At 2:45am on the first night, my tired and emotional Dad called - he hadn’t seen a doctor in hours despite promises they would check in when they could, and with health issues of his own, he needed to go home and rest. I promised him Monday would be a better day. I was wrong.

On Dad’s return to the hospital, Mum was still in exactly the same place as there were still no available beds. Because of the lack of face time with a doctor, it appears that Mum’s treatment required a response from a neurosurgeon at a neighbouring NHS Trust who either wasn’t working over the Bank Holiday weekend, or charitably, was overwhelmed with work on their own patch - another delay alongside the lack of a bed.

After many hours of caring for an exhausted Mum at the hospital, Dad once again went home, and I again promised a better day ahead.
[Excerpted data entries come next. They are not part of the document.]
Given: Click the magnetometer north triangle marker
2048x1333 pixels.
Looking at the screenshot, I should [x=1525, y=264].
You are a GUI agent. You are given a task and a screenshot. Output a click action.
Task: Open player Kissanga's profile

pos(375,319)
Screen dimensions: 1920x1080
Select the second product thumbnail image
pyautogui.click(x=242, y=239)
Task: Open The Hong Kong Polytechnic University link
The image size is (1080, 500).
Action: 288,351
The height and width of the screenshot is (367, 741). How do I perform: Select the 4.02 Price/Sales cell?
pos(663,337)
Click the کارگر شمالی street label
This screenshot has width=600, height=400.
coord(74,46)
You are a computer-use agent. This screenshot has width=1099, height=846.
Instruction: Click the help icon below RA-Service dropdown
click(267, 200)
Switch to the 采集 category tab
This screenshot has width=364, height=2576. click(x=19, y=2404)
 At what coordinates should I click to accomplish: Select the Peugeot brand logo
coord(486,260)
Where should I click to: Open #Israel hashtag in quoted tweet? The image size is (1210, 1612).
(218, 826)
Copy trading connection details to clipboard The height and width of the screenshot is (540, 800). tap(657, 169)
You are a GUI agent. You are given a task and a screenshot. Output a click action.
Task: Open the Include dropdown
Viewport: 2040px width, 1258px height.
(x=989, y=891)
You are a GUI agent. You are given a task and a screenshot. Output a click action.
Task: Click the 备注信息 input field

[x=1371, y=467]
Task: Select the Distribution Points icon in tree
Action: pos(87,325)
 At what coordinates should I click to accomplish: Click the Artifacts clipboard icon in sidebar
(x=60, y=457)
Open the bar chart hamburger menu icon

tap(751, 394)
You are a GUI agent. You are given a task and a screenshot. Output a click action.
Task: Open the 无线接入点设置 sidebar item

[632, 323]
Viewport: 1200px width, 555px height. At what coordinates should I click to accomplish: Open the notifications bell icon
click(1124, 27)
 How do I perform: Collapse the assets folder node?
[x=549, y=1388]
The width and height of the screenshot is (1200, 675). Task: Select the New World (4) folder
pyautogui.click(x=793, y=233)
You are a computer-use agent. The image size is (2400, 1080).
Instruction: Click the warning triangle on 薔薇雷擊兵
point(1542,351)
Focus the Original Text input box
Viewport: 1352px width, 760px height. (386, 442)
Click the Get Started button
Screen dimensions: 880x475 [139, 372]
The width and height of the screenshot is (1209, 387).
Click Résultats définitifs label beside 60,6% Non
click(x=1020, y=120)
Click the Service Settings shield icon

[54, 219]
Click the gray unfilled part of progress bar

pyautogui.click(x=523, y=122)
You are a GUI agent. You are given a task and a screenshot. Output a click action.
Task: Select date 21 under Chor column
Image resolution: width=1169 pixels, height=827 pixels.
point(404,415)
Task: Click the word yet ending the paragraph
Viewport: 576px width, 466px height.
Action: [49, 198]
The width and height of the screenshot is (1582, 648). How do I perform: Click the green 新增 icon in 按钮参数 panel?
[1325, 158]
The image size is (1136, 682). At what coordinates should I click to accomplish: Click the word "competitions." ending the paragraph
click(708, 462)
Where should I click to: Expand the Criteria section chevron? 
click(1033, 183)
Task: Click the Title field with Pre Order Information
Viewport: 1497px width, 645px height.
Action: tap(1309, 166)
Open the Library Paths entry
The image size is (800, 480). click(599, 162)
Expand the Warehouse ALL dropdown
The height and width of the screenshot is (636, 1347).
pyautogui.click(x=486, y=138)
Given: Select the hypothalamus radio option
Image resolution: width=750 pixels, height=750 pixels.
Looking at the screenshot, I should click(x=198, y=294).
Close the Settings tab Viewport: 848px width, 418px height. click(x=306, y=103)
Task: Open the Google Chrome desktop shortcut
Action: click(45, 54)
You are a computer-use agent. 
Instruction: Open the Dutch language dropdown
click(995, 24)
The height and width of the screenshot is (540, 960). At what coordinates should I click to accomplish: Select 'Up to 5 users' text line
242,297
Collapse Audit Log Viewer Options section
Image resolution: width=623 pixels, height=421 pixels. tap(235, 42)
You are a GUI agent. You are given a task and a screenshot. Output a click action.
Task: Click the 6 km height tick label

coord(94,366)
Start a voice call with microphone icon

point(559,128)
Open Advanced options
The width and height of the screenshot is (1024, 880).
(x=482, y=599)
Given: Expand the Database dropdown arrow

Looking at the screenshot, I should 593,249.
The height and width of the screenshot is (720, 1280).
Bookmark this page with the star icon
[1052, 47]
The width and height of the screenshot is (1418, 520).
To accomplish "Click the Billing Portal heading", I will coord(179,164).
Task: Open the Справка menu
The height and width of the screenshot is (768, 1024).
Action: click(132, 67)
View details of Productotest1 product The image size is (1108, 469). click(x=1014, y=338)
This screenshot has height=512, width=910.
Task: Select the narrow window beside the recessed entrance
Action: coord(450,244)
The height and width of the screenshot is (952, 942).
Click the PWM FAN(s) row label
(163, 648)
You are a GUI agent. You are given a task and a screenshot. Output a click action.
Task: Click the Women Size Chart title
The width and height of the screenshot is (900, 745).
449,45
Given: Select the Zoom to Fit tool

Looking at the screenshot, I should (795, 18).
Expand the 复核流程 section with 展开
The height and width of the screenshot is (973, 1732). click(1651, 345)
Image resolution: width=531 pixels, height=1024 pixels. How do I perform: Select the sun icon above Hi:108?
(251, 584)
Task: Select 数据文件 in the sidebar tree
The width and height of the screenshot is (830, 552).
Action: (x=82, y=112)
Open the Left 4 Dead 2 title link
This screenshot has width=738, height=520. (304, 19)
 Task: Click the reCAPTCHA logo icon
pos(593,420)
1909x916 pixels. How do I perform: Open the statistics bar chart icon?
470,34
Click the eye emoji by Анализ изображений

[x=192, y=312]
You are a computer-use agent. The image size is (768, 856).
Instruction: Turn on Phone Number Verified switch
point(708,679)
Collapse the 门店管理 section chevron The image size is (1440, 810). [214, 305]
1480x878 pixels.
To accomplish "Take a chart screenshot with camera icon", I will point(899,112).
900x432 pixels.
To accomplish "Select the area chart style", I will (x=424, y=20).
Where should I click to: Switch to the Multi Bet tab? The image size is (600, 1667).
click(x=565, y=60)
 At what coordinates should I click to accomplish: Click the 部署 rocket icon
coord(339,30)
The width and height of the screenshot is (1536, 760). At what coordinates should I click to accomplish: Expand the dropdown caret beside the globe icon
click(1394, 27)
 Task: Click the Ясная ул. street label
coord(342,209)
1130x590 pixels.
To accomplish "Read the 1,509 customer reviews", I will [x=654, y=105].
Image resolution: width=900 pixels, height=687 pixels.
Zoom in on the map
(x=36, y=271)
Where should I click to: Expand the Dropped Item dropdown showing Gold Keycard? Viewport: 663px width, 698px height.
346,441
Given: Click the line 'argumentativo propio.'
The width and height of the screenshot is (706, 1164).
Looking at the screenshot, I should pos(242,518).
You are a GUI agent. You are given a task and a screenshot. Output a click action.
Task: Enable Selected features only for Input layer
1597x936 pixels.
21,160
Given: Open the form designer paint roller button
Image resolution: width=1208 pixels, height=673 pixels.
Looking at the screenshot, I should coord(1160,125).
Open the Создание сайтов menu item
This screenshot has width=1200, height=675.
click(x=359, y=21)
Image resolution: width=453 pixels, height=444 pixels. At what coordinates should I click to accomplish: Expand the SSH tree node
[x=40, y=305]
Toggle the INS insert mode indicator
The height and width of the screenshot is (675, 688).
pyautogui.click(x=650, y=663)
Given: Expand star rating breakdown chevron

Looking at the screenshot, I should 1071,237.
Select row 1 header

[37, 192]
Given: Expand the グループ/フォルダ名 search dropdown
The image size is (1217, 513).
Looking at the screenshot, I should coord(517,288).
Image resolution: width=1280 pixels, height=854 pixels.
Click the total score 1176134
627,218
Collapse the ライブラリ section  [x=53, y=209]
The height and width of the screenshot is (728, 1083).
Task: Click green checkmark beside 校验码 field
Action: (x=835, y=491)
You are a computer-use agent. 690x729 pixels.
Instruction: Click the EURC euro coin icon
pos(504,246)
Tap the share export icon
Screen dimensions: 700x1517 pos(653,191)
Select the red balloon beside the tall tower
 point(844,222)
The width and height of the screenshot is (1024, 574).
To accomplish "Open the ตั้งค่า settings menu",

This time I was correct.

After 36 hours, Mum is now on a ward getting the specialist support she shouldn’t have waited for, with additional tests and support from occupational therapists and physios.

I can remember when waiting four hours in A&E was considered a rough ride - but something is clearly now very wrong if it takes almost two days for someone with a history of strokes and complex health needs to find a bed.

So, how do you fix the NHS? I don’t think this mess will be easily fixed by a new government and I’m beginning to wonder if upper echelons of management are really cut out to lead a service that’s under such pressure, because many of those at the cutting edge still really care about patients.

This might be the exhaustion talking, but hear me out.

If Mark Zuckerberg can keep services like Facebook, Instagram and Whatsapp operational for around 2bn people a day - maybe it’s time to finally think outside of the box with our health service. It really couldn’t be worse than the reality many of those who need it most are facing.

The Royal United Hospital has just posted on X that its cafe is closed for refurbishment. Where was the post this weekend suggesting people avoided A&E because it was a no-go zone? Let’s hope the bosses aren’t trying to hide it, because I reckon there are stories like Jane Guyatt’s everywhere.